2014-11-02 7:14 GMT+01:00 Kuba Niewiarowski marsjaninzmarsa@gmail.com:
W każdym razie i losowość w browserowym dżejesie ma szanse na poprawę, bo JS uzyskuje dostęp do coraz większej liczby czynników zewnętrznych - są API do przechwytywania dźwięku, dostępu do akcelerometru, wreszcie można kazać użytkownikowi ruszać losowo myszą po ekranie[2], miejsc z którego można uzyskać przyzwoitej jakości szum pojawia się coraz więcej. Racja jednak, że dopóki nie pojawią się API dające dostęp do naprawdę niskopoziomowej pseudolosowości na poziomie jądra, to to wszystko będą półśrodki.
Ale czy serio te półśrodki nie są close enough?
Półśrodki mają to do siebie, że da się ich źle użyć. A skoro czegoś da się źle użyć, to znaczy, że pół świata to zrobi źle (pragnę w tym miejscu zauważyć, że "desktopowych" bibliotek do kryptografii również to dotyczy…). Zbieranie entropii czy implementacja algorytmów kryptograficznych to nie jest problem który powinien być rozwiązywany w "aplikacjach końcowych".

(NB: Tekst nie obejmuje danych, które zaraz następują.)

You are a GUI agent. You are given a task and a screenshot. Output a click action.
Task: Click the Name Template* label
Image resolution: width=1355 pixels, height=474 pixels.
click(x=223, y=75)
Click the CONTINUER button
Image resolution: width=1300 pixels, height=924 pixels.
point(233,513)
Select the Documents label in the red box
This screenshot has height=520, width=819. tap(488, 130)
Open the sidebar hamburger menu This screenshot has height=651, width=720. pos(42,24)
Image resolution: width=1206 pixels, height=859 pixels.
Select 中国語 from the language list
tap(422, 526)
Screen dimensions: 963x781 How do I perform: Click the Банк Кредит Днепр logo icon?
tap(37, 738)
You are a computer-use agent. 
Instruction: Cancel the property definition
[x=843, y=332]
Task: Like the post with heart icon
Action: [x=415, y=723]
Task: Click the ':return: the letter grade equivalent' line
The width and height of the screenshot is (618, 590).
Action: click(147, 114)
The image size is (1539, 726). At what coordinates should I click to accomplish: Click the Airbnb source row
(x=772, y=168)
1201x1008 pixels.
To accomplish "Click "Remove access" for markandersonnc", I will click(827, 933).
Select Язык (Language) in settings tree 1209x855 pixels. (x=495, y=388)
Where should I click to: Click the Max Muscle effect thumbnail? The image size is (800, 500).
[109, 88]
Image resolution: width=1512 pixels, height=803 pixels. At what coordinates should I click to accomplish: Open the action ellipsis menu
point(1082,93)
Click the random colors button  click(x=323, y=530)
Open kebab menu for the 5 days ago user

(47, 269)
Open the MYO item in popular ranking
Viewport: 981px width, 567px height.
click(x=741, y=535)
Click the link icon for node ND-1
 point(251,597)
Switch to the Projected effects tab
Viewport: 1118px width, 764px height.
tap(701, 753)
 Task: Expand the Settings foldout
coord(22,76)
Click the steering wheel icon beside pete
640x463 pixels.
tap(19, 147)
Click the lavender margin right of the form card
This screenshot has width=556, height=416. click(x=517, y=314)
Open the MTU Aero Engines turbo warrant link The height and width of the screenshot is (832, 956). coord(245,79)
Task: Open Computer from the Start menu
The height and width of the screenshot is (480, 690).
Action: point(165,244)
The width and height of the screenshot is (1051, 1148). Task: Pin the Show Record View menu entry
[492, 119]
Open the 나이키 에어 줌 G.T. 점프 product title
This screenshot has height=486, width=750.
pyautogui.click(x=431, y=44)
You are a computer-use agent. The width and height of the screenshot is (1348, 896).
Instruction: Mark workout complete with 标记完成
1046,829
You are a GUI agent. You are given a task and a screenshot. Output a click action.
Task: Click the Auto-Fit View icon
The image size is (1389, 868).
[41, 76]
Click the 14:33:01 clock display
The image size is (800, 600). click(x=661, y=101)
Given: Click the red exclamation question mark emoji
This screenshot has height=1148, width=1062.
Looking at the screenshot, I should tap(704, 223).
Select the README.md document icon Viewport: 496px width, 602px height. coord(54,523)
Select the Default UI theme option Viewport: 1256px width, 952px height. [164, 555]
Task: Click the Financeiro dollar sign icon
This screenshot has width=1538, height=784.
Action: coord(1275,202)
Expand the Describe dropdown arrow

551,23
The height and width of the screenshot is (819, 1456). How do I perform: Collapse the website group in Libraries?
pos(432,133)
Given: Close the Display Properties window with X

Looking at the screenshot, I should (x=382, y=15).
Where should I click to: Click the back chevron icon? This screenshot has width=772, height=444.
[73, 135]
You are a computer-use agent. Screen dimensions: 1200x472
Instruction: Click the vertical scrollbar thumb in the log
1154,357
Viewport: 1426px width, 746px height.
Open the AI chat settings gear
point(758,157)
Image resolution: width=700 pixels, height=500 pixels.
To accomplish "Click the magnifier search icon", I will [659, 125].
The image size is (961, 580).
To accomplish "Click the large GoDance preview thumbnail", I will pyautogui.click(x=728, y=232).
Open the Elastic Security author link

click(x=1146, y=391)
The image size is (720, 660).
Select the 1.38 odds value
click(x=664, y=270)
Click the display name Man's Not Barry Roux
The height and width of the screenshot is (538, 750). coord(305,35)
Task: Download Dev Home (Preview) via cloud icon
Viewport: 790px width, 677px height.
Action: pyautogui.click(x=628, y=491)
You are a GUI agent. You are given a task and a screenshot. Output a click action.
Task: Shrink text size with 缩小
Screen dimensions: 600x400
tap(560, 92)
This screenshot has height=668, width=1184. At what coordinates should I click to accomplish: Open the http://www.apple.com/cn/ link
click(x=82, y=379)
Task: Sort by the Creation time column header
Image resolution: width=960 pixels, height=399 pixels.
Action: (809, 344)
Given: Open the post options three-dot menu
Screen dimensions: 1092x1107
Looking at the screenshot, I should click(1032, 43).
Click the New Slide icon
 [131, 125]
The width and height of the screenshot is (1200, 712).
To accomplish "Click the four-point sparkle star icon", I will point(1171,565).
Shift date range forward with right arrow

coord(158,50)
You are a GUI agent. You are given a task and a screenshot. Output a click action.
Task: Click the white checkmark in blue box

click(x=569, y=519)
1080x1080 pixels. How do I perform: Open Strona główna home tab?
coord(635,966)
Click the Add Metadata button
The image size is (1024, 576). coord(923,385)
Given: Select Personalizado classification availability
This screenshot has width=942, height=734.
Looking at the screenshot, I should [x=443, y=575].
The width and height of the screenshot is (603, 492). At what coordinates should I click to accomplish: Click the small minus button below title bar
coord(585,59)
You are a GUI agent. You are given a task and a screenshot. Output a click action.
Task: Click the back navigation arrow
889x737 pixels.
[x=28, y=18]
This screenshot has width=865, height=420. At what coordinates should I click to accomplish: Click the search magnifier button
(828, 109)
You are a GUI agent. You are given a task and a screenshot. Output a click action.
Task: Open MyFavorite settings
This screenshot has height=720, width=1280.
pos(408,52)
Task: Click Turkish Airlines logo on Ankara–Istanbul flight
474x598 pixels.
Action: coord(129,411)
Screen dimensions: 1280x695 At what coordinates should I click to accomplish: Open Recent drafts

I trochę zbaczając z tematu: przez zadowalanie się "close enough" czy "good enough" mamy kernelowe api które nie dotykają sprzętu i zawierają "maybe" i/lub "probably" w dokumentacji zachowania. Żeby daleko nie szukać, epoll(7).
Serio to nie jest już wystarczająco trudne do złamania?